(Exercise material)

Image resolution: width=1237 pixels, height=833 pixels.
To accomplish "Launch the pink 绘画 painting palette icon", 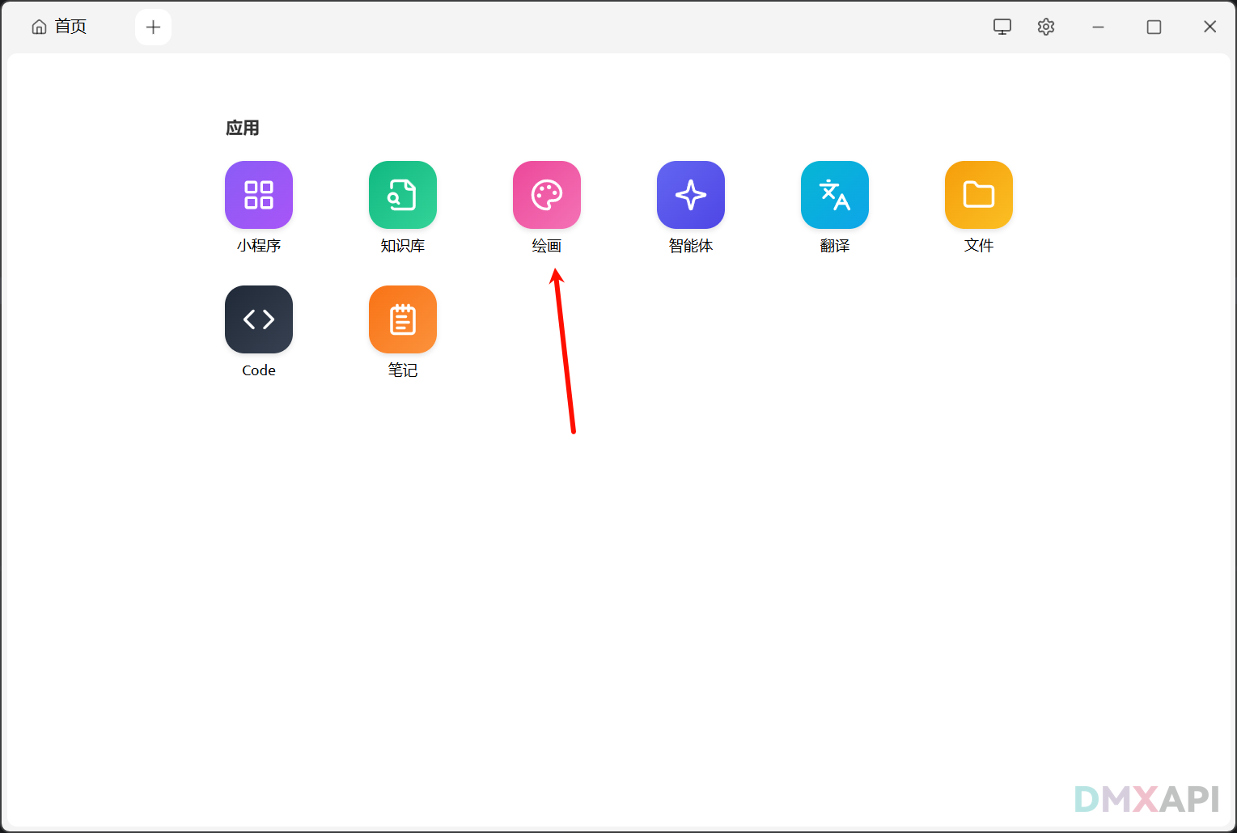I will (547, 195).
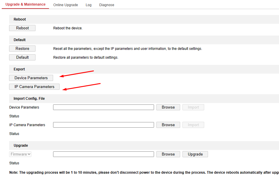This screenshot has width=279, height=196.
Task: Browse for IP Camera Parameters file
Action: 168,125
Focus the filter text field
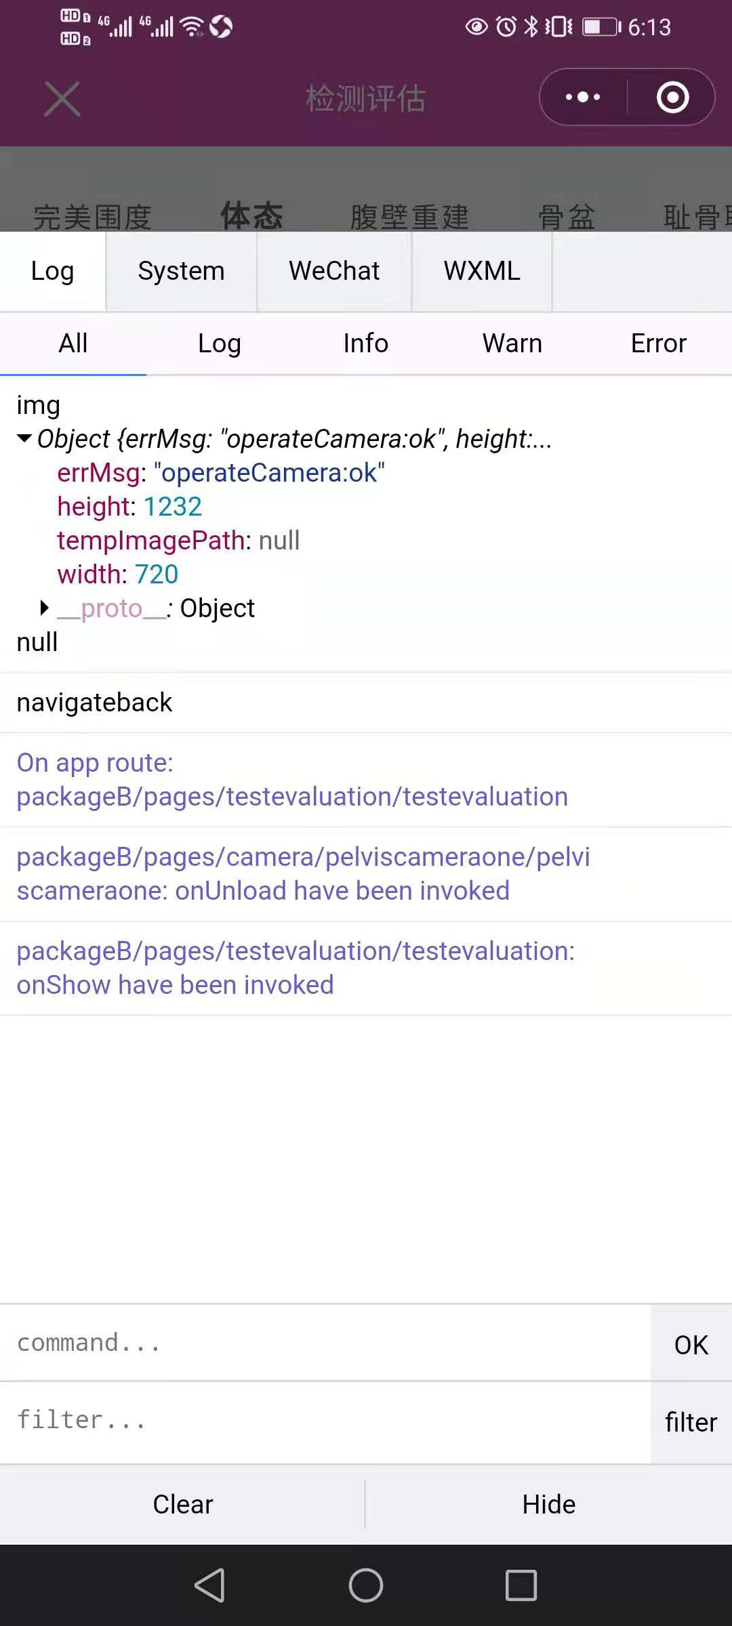 [x=325, y=1420]
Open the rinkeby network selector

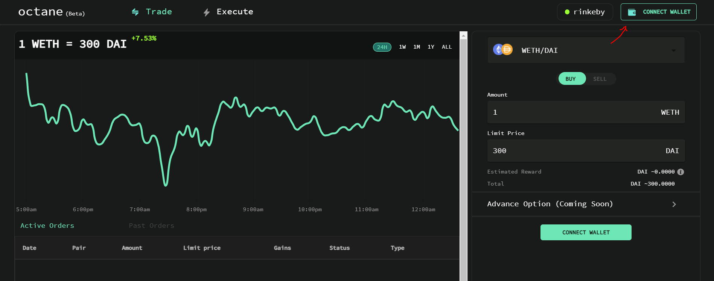pos(585,12)
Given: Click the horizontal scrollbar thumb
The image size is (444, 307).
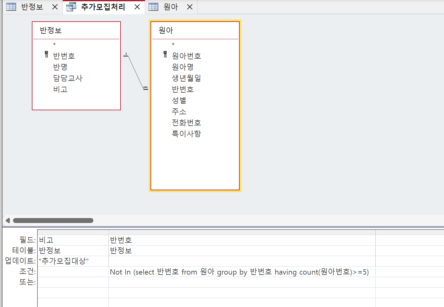Looking at the screenshot, I should (x=53, y=221).
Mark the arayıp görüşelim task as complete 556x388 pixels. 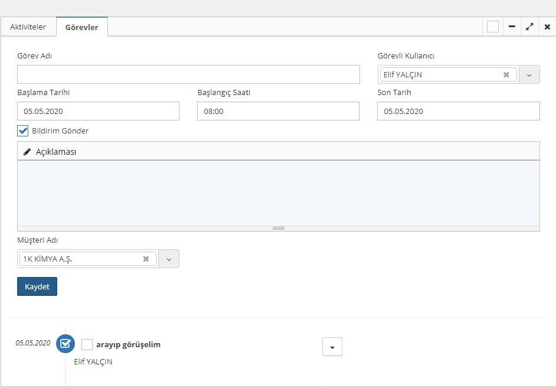click(x=87, y=344)
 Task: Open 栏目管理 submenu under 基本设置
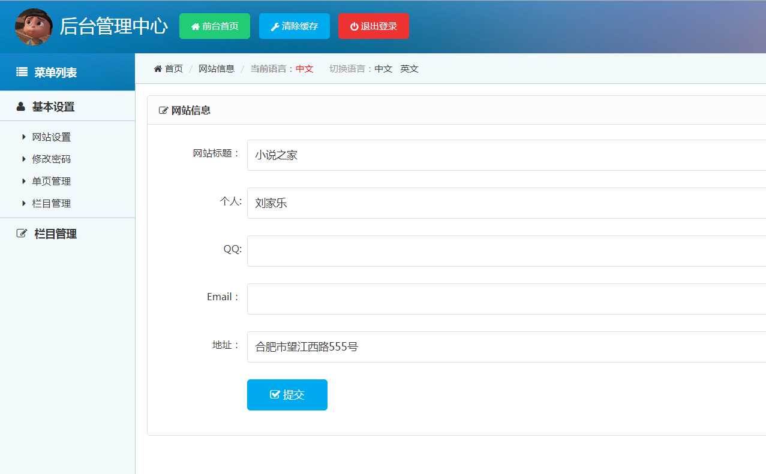[51, 203]
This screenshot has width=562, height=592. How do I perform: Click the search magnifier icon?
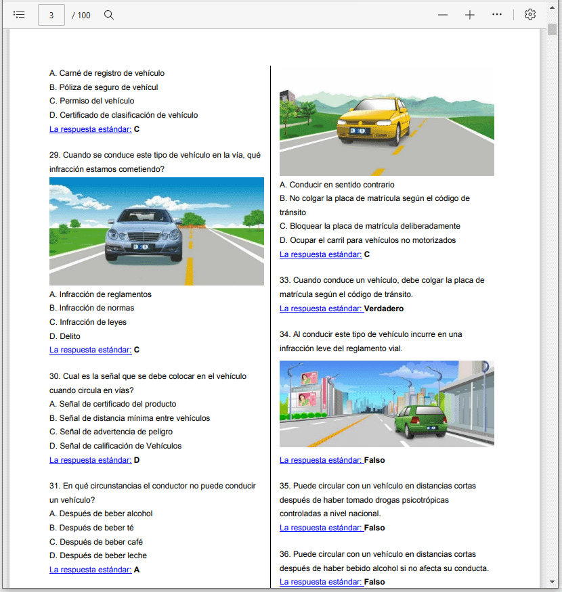(x=109, y=15)

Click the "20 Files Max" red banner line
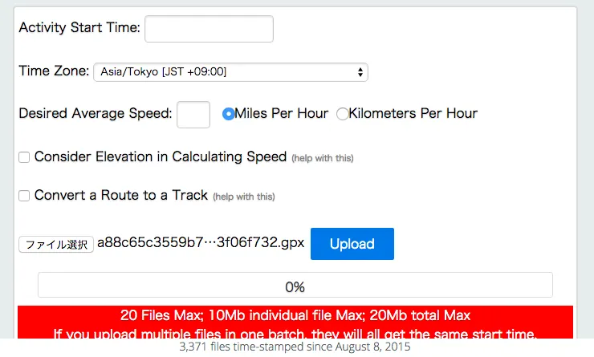click(295, 315)
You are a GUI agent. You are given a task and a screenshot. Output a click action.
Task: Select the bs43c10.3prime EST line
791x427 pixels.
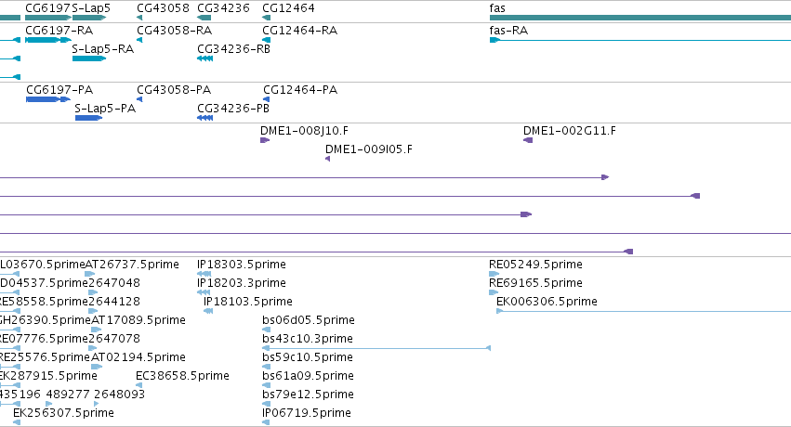coord(376,348)
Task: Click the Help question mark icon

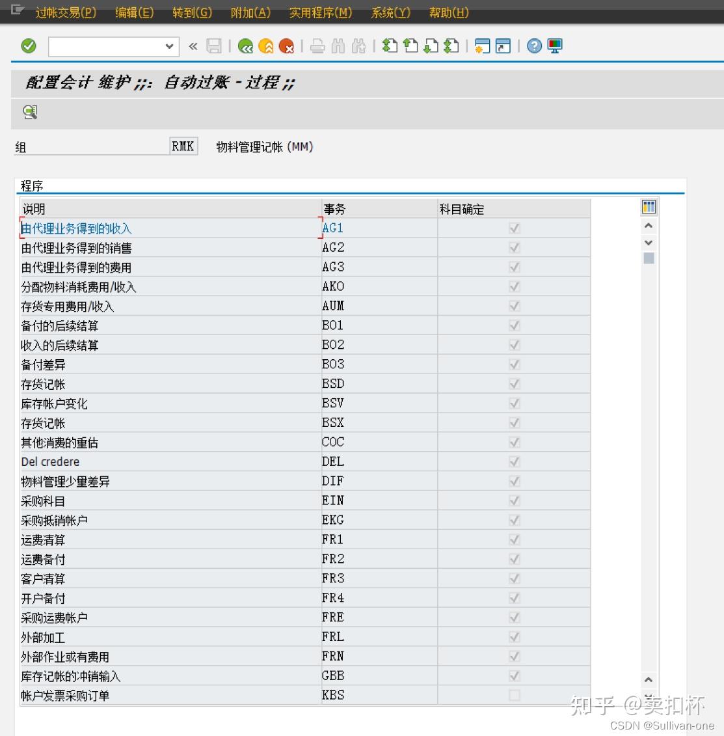Action: 533,46
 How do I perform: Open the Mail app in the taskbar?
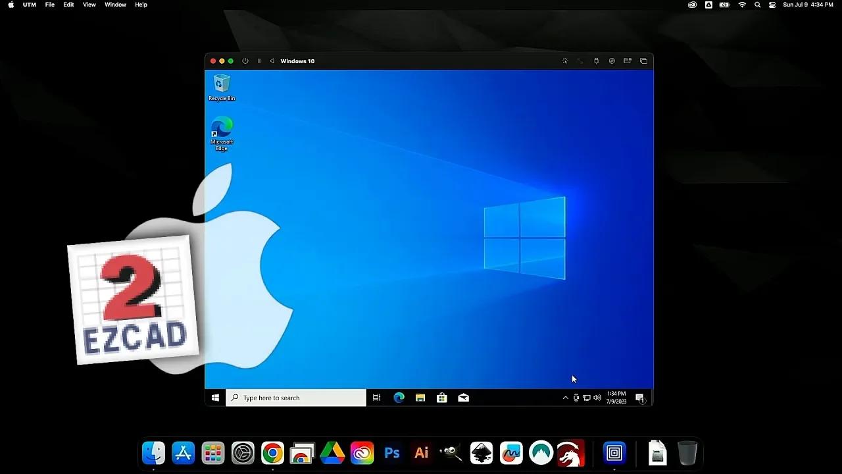click(464, 398)
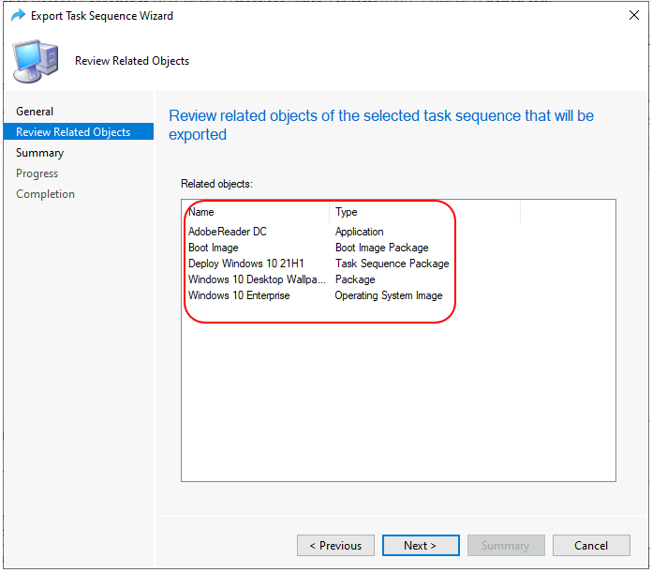Sort list by the Name column header
This screenshot has height=573, width=652.
256,212
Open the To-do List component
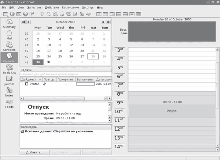This screenshot has height=160, width=220. pos(9,69)
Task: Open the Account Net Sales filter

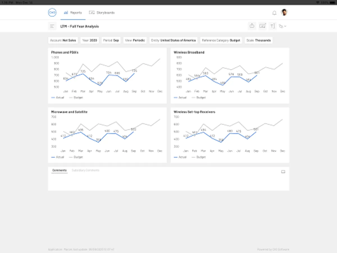Action: [63, 40]
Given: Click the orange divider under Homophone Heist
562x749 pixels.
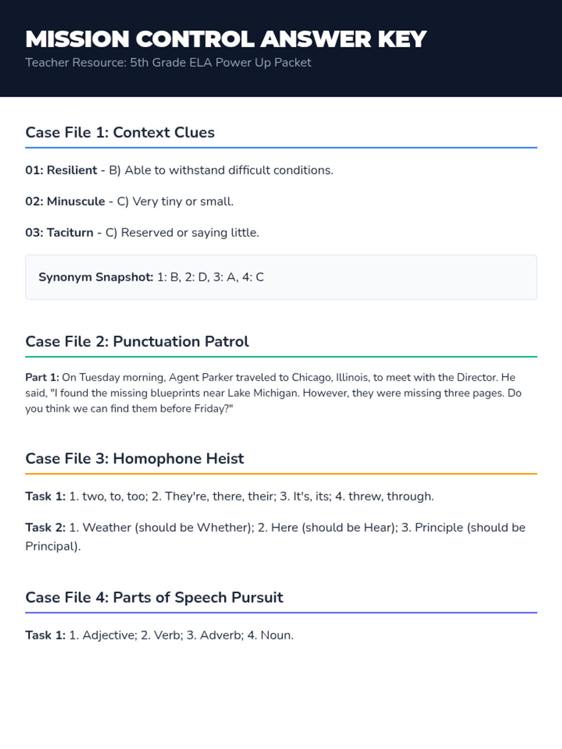Looking at the screenshot, I should [281, 474].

(End Exercise material)

Only the lines from the one containing "This screenshot has width=562, height=592." through the last line of the entries belong in the answer, given again exactly. Images stay out.

◆ Answer for this exercise
This screenshot has width=562, height=592. How do I perform: Click the search magnifier icon?
(x=109, y=15)

Click the "20 Files Max" red banner line
click(295, 315)
You are a GUI agent. You are given a task and a screenshot. Output a click action.
Task: Select the bs43c10.3prime EST line
791x427 pixels.
coord(376,348)
Task: Click the Help question mark icon

Action: 533,46
 How do I perform: Open the Mail app in the taskbar?
click(464, 398)
Sort list by the Name column header
This screenshot has height=573, width=652.
256,212
Open the To-do List component
This screenshot has height=160, width=220. pos(9,69)
Task: Open the Account Net Sales filter

Action: [63, 40]
Given: Click the orange divider under Homophone Heist
562x749 pixels.
Looking at the screenshot, I should [281, 474].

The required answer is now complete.